→ Consigne A
Selon la source consacrée à la rencontre entre Christian Gourcuff et Guy Novès, quelle matière chacun des deux hommes a-t-il enseignée ?
→ Consigne B
Poursuivez le texte relatant la rencontre entre Christian Gourcuff et Guy Novès à partir de sa dernière phrase.

→ Source
☆ ☆ ☆ ☆ ☆ ☆ ☆
4 Déc 2016 | Actualités

La rencontre entre Christian Gourcuff et Guy Novès

Serge Blanco, habilleur officiel du FC Lorient et du Stade Toulousain, a permis de rapprocher football et rugby l’espace d’une rencontre entre deux entraîneurs emblématiques et aux philosophies similaires. Les deux hommes se sont rencontrés il y a quelques semaines à Toulouse.

L’envie était forte des deux côtés. La curiosité de l’un, l’envie de partager de l’autre. Et vice-versa…Dès la première poignée de main, le courant passe. Tant de points communs rapprochent ces deux hommes. L’âge d’abord, ils ont une petite année d’écart. La passion ensuite. Ils baignent dans leur sport respectif depuis près de quarante ans, comme joueurs, puis de façon assez évidente comme entraîneurs. Ce que l’on sait moins, c’est qu’ils ont été également tous deux enseignants, les maths pour Christian Gourcuff, l’éducation physique pour Guy Novès. Le « vous » fait vite place au « tu ». Ils ne s’étaient jamais rencontrés, mais semblent déjà se connaître.

Christian Gourcuff, vous sembliez très curieux de rencontrer Guy Novès et de découvrir un club de rugby de l’intérieur ?
Tout d’abord, n’ayant pas vraiment de culture  « rugby », j’avais effectivement très envie de venir à la découverte d’un univers à priori très différent du mien, même si je savais que par certains côtés, nos sports sont finalement plus proches que ce que l’on peut penser. L’aspect collectif bien sûr, mais l’idée que je me fais du travail de Guy, sa vision du jeu, l’identité d’un club qui perdure, l’idée d’une ligne de conduite qui permet à l’esprit du sport de se prolonger au-delà des générations de joueurs, c’est exactement ce que j’essaye de faire à Lorient. Finalement, nous sommes tous les deux au cœur d’une aventure humaine qui s’inscrit dans l’histoire d’un club.
☆ ☆ ☆ ☆ ☆ ☆ ☆
→ Données du corpus
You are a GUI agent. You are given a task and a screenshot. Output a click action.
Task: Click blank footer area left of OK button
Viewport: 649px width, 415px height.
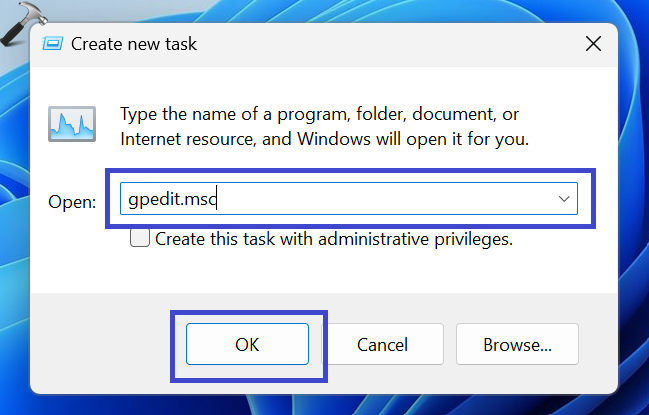point(100,345)
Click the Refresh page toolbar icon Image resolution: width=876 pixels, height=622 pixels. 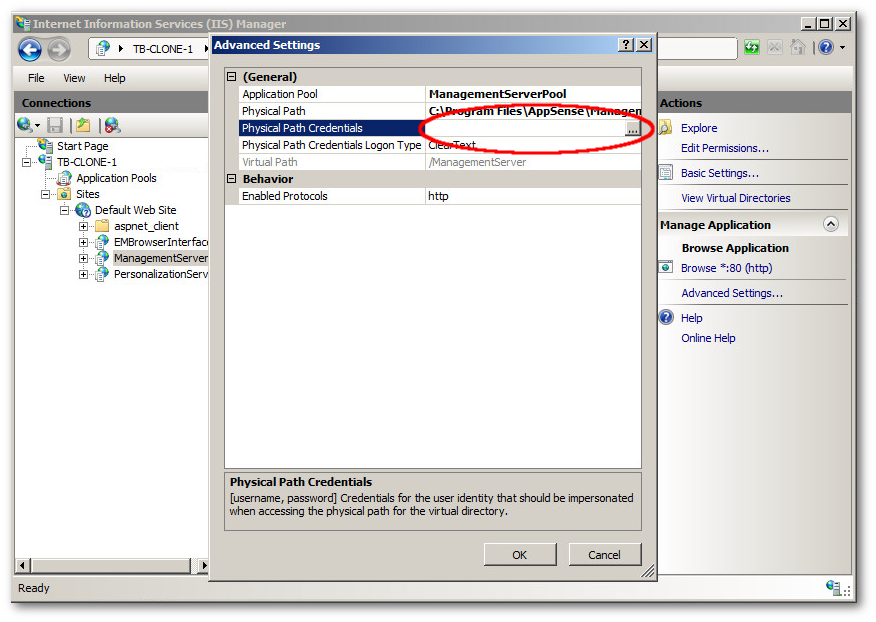click(751, 48)
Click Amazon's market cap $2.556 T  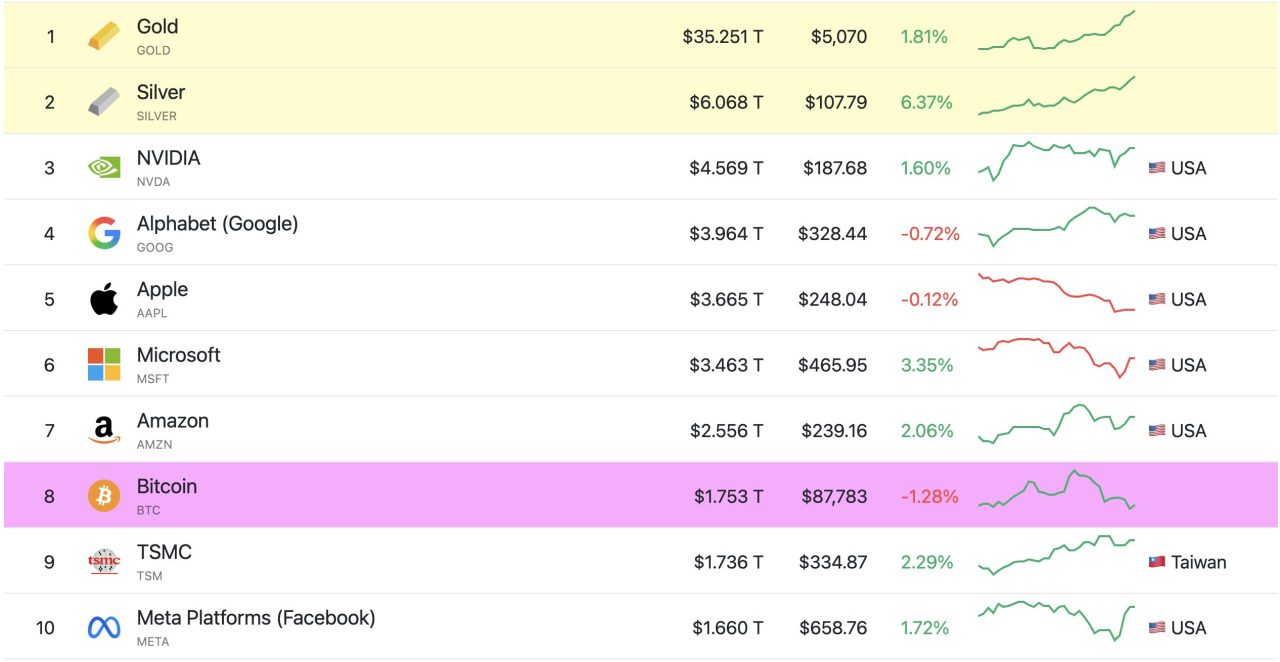[x=726, y=431]
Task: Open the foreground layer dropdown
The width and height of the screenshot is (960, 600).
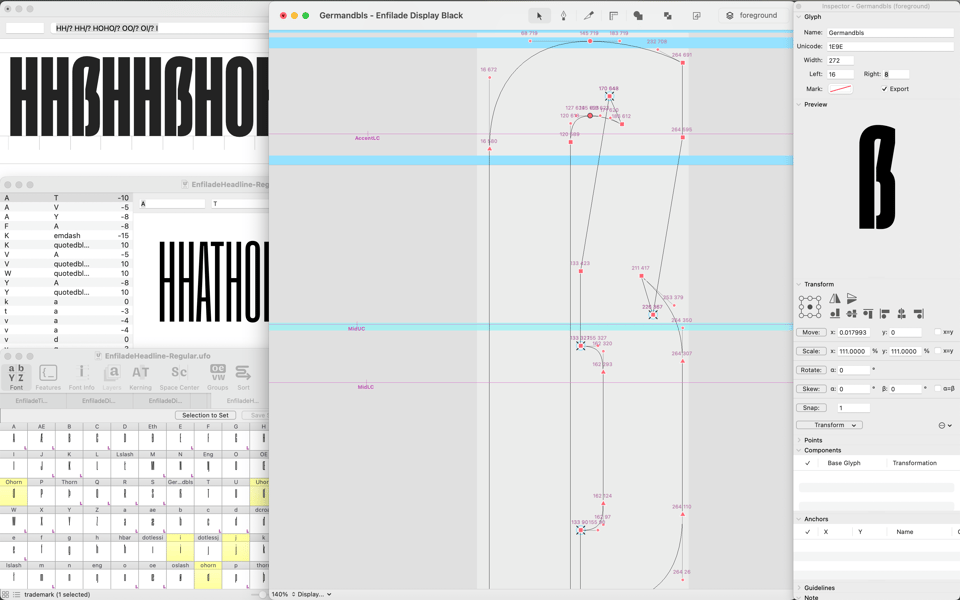Action: (x=751, y=16)
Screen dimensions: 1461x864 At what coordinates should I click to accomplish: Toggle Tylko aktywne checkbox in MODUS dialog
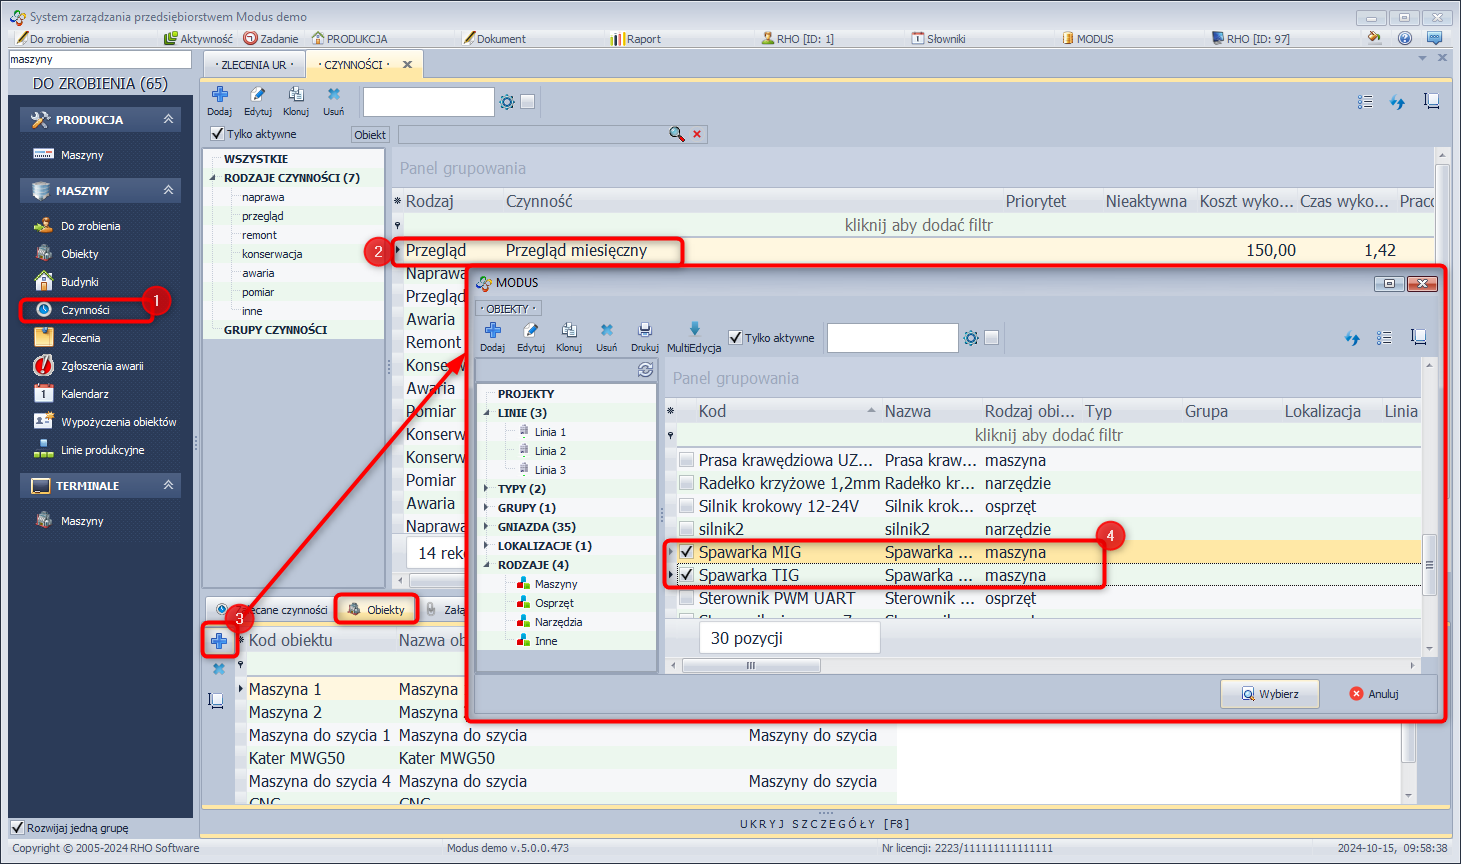[736, 338]
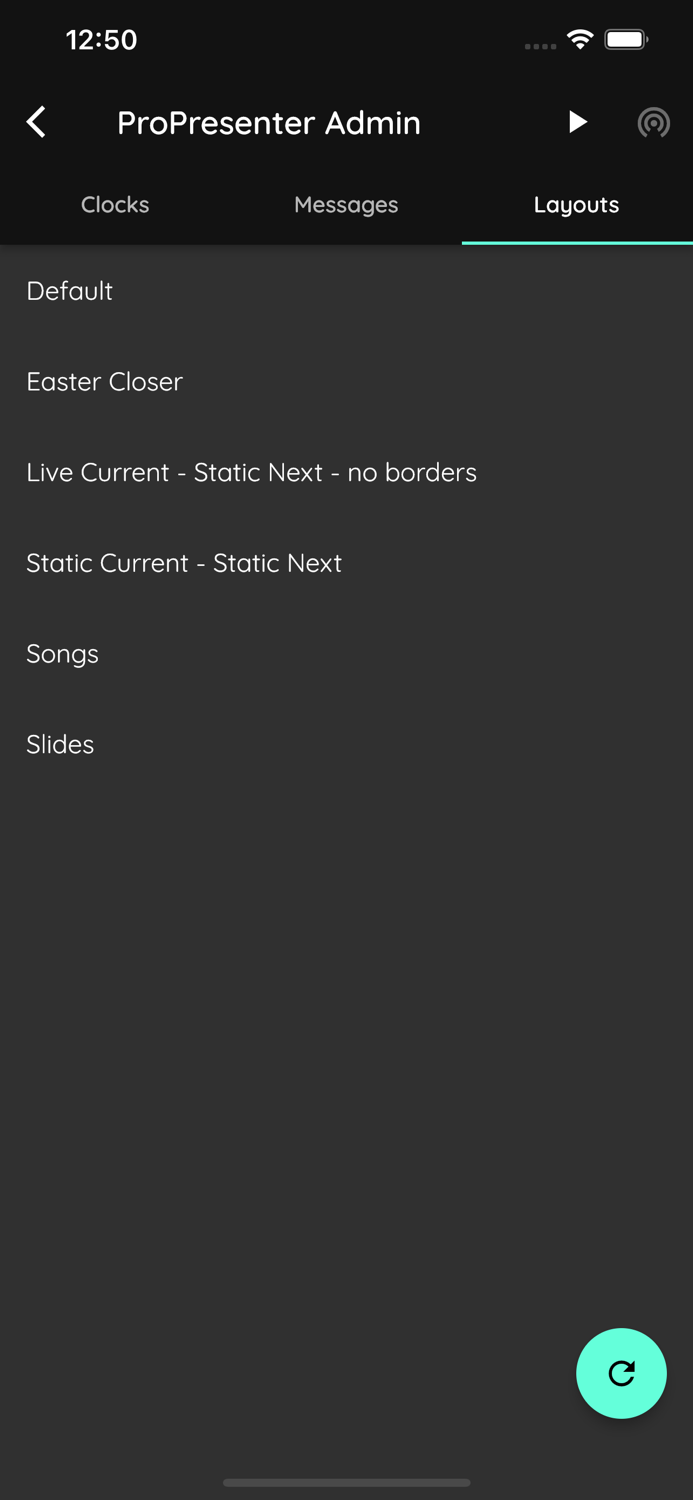Tap the Songs layout
This screenshot has height=1500, width=693.
click(x=62, y=654)
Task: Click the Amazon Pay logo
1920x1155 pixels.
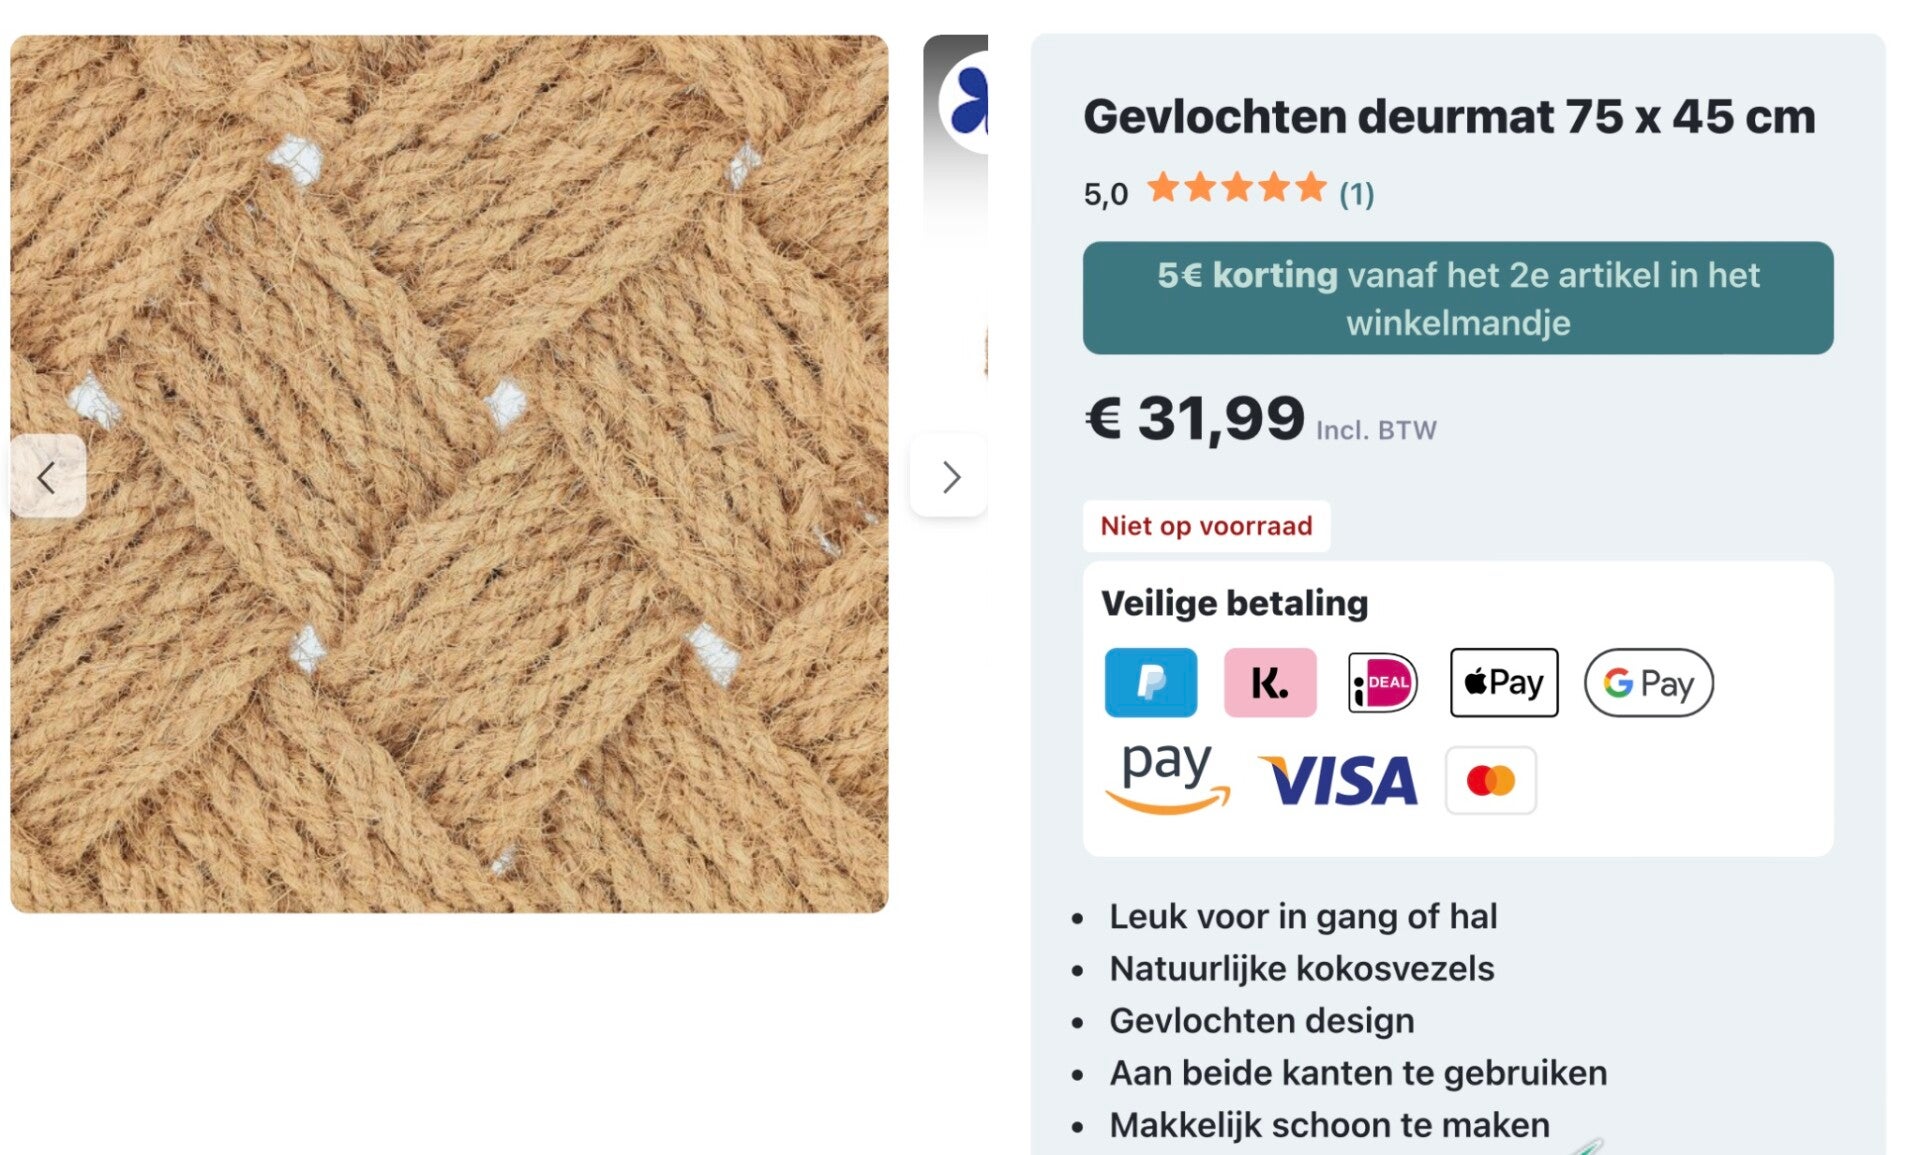Action: point(1167,779)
☆ ☆ ☆ ☆ ☆ ☆ ☆
→ Résultat attendu A
Christian Gourcuff enseignait les mathématiques et Guy Novès l'éducation physique.

→ Résultat attendu B
Guy, êtes-vous surpris que l’entraîneur d’un club de football puisse s’intéresser d’aussi près au fonctionnement d’un club de rugby ?
Non, je ne suis pas surpris par la curiosité de Christian, d’autant que j’avais très envie moi-même de le rencontrer. Je pressentais, et je m’en rends compte aujourd’hui, que malgré les différences entre nos deux sports, nous sommes finalement très proches. Nous avons la même mission : manager nos groupes respectifs, donner le meilleur de nous-mêmes afin d’obtenir le meilleur de nos joueurs. Je découvre Christian, sans vraiment le découvrir.

En quoi peut-on comparer vos deux clubs ?
CG : Même si nous avons à peu près le même budget de fonctionnement, il y a une grosse différence en terme de hiérarchie. Le Stade Toulousain est ce qui se fait de mieux en rugby en France et en Europe. Le FC Lorient est un club qui en train de construire son histoire en Ligue 1. Nous avons un peu de marge encore avant de pouvoir rivaliser en matière de palmarès (rires). Au niveau des installations, nous n’avons pas à rougir, notre stade a quasiment la même capacité que celui du Stade Toulousain et nous avons la chance, nous aussi, d’inaugurer prochainement un tout nouveau centre d’entraînement assez proche de celui de Toulouse que Guy vient de me faire visiter.

Vous êtes un peu envieux du Stade Toulousain ?
CG: Non, ce club a une histoire, un palmarès, une reconnaissance. Tout ça se mérite. C’est le résultat d’un investissement sur le long terme, d’années de travail dans une continuité. Il est impératif de garder une ligne conduite.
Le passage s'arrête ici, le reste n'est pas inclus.